▶ **The records**:
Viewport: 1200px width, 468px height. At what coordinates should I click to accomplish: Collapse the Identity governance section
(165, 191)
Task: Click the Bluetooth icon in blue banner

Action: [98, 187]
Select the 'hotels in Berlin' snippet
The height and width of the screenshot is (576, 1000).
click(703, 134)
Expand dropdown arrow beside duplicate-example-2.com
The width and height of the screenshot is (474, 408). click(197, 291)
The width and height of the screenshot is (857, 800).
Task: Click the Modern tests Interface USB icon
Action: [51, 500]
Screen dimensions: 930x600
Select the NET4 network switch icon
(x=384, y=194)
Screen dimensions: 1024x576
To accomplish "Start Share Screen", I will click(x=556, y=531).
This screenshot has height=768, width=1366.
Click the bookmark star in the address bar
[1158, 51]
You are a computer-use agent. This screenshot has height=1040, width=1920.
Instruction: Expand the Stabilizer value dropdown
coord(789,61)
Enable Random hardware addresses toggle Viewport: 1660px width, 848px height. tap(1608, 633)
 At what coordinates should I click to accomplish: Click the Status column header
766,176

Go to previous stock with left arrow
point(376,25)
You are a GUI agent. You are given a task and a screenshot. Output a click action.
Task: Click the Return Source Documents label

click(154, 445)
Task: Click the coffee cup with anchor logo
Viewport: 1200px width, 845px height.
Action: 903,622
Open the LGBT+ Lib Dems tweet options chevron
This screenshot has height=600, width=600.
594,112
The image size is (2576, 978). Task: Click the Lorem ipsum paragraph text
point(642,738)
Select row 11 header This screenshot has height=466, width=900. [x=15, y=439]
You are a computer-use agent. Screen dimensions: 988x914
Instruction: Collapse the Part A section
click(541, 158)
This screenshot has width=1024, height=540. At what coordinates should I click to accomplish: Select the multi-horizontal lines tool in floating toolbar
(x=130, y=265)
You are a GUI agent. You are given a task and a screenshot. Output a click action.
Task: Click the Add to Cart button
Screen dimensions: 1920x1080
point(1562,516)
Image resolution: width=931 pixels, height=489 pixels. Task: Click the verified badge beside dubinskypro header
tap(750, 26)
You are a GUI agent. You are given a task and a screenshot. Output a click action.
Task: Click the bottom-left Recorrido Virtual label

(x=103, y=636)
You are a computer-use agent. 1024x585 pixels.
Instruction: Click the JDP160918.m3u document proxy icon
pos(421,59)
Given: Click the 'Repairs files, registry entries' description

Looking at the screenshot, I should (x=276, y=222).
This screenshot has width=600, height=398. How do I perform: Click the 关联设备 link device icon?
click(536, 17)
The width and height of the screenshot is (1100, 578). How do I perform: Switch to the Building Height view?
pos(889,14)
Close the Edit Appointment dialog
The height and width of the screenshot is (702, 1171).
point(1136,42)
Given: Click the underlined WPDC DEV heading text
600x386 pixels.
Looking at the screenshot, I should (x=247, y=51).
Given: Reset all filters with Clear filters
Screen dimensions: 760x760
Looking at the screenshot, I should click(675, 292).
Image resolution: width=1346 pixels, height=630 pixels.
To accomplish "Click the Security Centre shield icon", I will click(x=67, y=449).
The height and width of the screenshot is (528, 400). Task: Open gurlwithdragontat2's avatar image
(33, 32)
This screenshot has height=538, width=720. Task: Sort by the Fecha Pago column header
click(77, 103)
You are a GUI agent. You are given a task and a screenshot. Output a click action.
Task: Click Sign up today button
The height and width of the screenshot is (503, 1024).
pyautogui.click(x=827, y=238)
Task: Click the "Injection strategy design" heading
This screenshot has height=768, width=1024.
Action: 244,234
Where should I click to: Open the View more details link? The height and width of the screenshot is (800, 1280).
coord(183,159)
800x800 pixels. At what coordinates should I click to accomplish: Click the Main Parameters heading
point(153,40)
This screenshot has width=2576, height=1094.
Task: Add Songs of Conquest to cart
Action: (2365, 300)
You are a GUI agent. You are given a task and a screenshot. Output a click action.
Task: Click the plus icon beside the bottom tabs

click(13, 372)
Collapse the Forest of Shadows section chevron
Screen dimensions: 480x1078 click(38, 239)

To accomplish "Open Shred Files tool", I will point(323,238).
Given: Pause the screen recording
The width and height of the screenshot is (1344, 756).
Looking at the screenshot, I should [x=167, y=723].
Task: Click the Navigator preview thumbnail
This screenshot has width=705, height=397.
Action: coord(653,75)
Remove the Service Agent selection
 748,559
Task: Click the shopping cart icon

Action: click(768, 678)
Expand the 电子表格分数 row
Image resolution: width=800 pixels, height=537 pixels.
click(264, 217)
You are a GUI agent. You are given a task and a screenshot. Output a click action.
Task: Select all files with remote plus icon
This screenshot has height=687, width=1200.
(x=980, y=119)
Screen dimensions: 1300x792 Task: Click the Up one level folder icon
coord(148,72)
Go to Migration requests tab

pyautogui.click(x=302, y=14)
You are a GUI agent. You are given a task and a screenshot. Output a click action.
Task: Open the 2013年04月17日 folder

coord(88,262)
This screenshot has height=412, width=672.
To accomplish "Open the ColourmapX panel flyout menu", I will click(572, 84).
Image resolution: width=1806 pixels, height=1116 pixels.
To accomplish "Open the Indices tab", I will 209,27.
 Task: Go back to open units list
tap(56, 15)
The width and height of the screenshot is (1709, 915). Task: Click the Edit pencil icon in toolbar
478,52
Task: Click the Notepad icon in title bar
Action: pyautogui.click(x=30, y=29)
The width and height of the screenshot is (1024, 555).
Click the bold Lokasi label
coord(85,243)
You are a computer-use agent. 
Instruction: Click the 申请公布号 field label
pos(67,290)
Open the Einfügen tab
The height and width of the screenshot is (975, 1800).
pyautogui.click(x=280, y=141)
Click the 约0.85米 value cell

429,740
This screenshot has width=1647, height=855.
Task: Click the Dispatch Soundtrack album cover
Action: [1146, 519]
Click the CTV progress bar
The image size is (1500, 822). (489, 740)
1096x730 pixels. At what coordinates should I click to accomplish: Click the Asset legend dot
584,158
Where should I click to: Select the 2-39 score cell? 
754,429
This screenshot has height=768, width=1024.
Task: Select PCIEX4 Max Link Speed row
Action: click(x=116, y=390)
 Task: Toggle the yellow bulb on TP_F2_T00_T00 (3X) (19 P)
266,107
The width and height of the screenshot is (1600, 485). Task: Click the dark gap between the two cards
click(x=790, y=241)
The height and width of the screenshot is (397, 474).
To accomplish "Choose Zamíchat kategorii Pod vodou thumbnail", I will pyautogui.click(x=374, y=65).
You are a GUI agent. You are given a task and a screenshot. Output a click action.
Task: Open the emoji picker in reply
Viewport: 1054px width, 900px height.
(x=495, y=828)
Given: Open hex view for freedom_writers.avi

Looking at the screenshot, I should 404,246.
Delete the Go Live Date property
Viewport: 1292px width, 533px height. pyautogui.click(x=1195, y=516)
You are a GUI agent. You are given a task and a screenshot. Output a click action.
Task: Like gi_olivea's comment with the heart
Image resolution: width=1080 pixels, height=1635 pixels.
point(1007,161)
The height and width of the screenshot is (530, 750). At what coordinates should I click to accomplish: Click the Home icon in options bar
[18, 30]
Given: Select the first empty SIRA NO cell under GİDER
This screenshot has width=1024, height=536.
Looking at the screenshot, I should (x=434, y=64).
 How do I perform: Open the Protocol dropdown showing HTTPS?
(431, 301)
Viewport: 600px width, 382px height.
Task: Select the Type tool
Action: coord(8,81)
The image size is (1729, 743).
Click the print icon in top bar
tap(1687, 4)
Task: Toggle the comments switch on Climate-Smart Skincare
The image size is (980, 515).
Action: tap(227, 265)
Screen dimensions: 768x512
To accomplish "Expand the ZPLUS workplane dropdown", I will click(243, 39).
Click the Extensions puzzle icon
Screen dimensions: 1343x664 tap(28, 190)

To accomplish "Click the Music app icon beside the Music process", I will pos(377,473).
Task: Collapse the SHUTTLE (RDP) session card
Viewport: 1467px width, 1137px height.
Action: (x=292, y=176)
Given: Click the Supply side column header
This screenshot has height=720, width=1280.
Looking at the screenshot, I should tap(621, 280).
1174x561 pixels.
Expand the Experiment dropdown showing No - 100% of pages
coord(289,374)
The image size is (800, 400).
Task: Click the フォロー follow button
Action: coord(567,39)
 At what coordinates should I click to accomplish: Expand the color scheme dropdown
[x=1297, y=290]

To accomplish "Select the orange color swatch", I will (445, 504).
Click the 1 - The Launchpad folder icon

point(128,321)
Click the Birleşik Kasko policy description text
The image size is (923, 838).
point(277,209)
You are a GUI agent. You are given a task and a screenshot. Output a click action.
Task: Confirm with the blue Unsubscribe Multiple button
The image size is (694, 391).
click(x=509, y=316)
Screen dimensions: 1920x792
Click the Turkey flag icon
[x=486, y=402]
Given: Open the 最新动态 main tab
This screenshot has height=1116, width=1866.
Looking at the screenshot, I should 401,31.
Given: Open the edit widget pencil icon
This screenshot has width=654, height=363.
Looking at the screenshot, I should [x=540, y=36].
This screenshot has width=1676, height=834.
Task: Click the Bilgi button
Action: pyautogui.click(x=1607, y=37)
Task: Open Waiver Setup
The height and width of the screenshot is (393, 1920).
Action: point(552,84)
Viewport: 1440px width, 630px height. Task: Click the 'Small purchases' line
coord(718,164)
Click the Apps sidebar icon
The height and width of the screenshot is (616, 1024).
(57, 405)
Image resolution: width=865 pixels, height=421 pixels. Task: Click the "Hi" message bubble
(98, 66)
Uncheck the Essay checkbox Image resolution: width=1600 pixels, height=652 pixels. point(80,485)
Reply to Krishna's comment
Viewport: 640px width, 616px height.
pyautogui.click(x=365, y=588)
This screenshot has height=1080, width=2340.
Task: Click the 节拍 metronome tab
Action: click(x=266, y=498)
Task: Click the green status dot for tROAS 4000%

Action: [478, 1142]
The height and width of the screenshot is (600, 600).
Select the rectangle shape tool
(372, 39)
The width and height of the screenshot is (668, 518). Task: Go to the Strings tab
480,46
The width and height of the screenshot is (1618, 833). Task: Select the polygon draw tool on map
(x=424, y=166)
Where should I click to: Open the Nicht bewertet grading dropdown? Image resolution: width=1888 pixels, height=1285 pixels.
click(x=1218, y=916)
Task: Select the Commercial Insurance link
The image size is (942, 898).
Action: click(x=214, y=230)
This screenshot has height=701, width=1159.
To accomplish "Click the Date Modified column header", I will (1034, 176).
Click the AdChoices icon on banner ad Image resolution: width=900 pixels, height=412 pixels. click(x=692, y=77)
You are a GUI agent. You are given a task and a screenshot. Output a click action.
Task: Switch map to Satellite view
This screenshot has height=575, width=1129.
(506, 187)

▶ **What is required**: Return, word for word, the lines of the data above from the line with "Given: Click the Supply side column header" through the line with "Task: Confirm with", inclusive.

▶ **Output for this task**:
Given: Click the Supply side column header
This screenshot has height=720, width=1280.
Looking at the screenshot, I should tap(621, 280).
1174x561 pixels.
Expand the Experiment dropdown showing No - 100% of pages
coord(289,374)
The image size is (800, 400).
Task: Click the フォロー follow button
Action: coord(567,39)
 At what coordinates should I click to accomplish: Expand the color scheme dropdown
[x=1297, y=290]

To accomplish "Select the orange color swatch", I will (445, 504).
Click the 1 - The Launchpad folder icon

point(128,321)
Click the Birleşik Kasko policy description text
The image size is (923, 838).
point(277,209)
You are a GUI agent. You are given a task and a screenshot. Output a click action.
Task: Confirm with the blue Unsubscribe Multiple button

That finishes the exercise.